(Dataset items)

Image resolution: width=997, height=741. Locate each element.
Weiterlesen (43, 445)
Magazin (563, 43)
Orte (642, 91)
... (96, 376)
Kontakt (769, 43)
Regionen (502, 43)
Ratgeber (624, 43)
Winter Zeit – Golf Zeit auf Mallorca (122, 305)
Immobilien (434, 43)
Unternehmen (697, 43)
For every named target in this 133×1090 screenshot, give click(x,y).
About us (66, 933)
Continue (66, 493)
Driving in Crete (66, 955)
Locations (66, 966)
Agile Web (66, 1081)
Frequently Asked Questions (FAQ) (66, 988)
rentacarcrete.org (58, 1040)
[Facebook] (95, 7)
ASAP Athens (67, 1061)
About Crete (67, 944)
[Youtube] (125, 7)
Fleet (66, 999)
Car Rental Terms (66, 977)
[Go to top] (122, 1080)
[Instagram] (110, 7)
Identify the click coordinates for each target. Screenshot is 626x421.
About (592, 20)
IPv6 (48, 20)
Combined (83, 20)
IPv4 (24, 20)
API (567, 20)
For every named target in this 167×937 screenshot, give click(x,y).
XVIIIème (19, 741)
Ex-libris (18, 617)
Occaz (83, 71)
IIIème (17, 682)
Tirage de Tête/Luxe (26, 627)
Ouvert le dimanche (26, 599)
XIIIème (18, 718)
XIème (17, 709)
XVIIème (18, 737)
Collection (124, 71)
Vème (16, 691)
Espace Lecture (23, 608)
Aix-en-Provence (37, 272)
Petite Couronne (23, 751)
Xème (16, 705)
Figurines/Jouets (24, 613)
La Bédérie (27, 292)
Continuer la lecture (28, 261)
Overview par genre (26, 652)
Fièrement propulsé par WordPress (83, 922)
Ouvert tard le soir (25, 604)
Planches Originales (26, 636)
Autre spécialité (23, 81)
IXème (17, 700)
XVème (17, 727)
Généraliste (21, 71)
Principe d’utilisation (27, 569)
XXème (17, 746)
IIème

WHAT TO PRODUCE: Reproduce every entry above in full, request lines included, offsetting each x and y coordinate in the answers by -137.

EXERCISE OUTPUT:
Image resolution: width=997, height=741. Locate each element.
Weiterlesen (-94, 308)
Magazin (426, -94)
Orte (505, -46)
... (-41, 239)
Kontakt (632, -94)
Regionen (365, -94)
Ratgeber (487, -94)
Winter Zeit – Golf Zeit auf Mallorca (-15, 168)
Immobilien (297, -94)
Unternehmen (560, -94)
For every named target in this 133×1090 screenshot, give click(x,y).
About us (-71, 796)
Continue (-71, 356)
Driving in Crete (-71, 818)
Locations (-71, 829)
Agile Web (-71, 944)
Frequently Asked Questions (FAQ) (-71, 851)
rentacarcrete.org (-79, 903)
[Facebook] (-42, -130)
ASAP Athens (-70, 924)
About Crete (-70, 807)
[Youtube] (-12, -130)
Fleet (-71, 862)
Car Rental Terms (-71, 840)
[Go to top] (-15, 943)
[Instagram] (-27, -130)
Identify the click coordinates for each target. Screenshot is 626x421.
About (455, -117)
IPv6 (-89, -117)
Combined (-54, -117)
IPv4 (-113, -117)
API (430, -117)
For every named target in this 167×937 screenshot, give click(x,y).
XVIIIème (-118, 604)
Ex-libris (-119, 480)
Occaz (-54, -66)
IIIème (-120, 545)
Tirage de Tête/Luxe (-111, 490)
Ouvert le dimanche (-111, 462)
XIIIème (-119, 581)
XIème (-120, 572)
XVIIème (-119, 600)
Collection (-13, -66)
Vème (-121, 554)
Espace Lecture (-114, 471)
Aix-en-Provence (-100, 135)
Petite Couronne (-114, 614)
Xème (-121, 568)
Figurines/Jouets (-113, 476)
La Bédérie (-110, 155)
Continuer la lecture (-109, 124)
Overview par genre (-111, 515)
Fièrement propulsé par WordPress (-54, 785)
Ouvert tard le soir (-112, 467)
Planches Originales (-111, 499)
Autre spécialité (-114, -56)
IXème (-120, 563)
XVème (-120, 590)
Généraliste (-116, -66)
Principe d’utilisation (-110, 432)
XXème (-120, 609)
IIème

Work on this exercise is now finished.